Impact Of Right Ventricular Function For Worse Outcome After CABG With Or Without Surgical Ventricular Reconstruction
Sachiko Yamazaki, Hitoshi Yaku, Satoshi Numata, Keiichi Itatani, Kazuki Morimoto, Suguru Ohira, Haruka Fu.
Kyoto prefectural university of medicine, Kyoto, Japan.
OBJECTIVE: The prognostic value of right ventricular (RV) function for patients with ischemic cardiomyopathy (ICM) who underwent CABG with or without surgical ventricular reconstruction (SVR) was still unknown. The purpose of the study was to clarify whether cardiac MRI-derived RV assessment can facilitate risk stratification among patients who underwent CABG with or without SVR.
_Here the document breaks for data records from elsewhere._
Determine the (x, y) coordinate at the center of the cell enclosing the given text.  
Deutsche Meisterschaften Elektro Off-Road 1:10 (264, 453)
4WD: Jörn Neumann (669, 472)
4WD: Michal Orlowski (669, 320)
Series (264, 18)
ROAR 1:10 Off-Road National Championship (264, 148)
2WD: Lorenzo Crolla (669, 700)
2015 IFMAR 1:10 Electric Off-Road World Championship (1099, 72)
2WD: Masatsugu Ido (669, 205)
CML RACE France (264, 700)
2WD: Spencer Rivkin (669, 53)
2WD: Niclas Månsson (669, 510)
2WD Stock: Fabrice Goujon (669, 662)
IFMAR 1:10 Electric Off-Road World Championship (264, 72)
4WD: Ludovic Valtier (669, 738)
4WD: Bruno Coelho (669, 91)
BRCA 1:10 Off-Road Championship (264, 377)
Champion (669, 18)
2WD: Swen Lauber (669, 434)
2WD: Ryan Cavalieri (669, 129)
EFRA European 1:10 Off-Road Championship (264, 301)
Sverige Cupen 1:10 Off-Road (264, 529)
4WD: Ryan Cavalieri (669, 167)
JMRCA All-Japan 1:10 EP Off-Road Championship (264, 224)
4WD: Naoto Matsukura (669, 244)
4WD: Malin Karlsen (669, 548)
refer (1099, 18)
METHODS: We retrospectively analyzed 163 patients (109 men; age, 66 ± 10 years) with ICM, left ventricular ejection fraction (LVEF) 40% or less, who were evaluated using cardiac MRI preoperatively and underwent CABG with (n=53) or without (n=110) SVR from 2004 to 2014. Cine-MRI images had been acquired for left and RV volumetric measurements. Patients were divided into 2 groups; those with RVEF ≤ 35% (Group RF: n=38) and those with RVEF > 35% (Group C: n=125). The mid-term (median, 3.8 years) result of all cause death was evaluated, and interactions between RV function and treatment allocation were also analyzed.
RESULTS: Mean preoperative LVESVI was significantly larger (133 ± 44 vs. 90 ± 32 ml/m2, p<0.01) and LVEF were significantly lower (29 ± 8 vs. 18 ± 5%, p<0.01) in Group RF. Mean RVESVI was also significantly larger (64 ± 27 vs. 31 ± 9 ml/m2, p<0.01) and RVEF were lower (50 ± 7 vs. 26 ± 7%, p<0.01) in Group RF. Kaplan-Meier analysis showed that Group RF patients had greater but not significant incidence of all cause death (5 year; 66% vs. 78%, p=0.21). A significant interaction between RV dysfunction and treatment allocation was observed. Group RF patients who underwent CABG had similar incidences of all cause death (p=NS, figure A) compared with Group C patients who underwent CABG. However, Group RF patients who received CABG concomitant with SVR had significantly worse outcomes compared with group C patients who received concomitant SVR (p=0.013, figure B).
CONCLUSIONS: RV dysfunction may affect the mid-term outcome after CABG concomitant with SVR, despite it did not affect the outcome after CABG without SVR.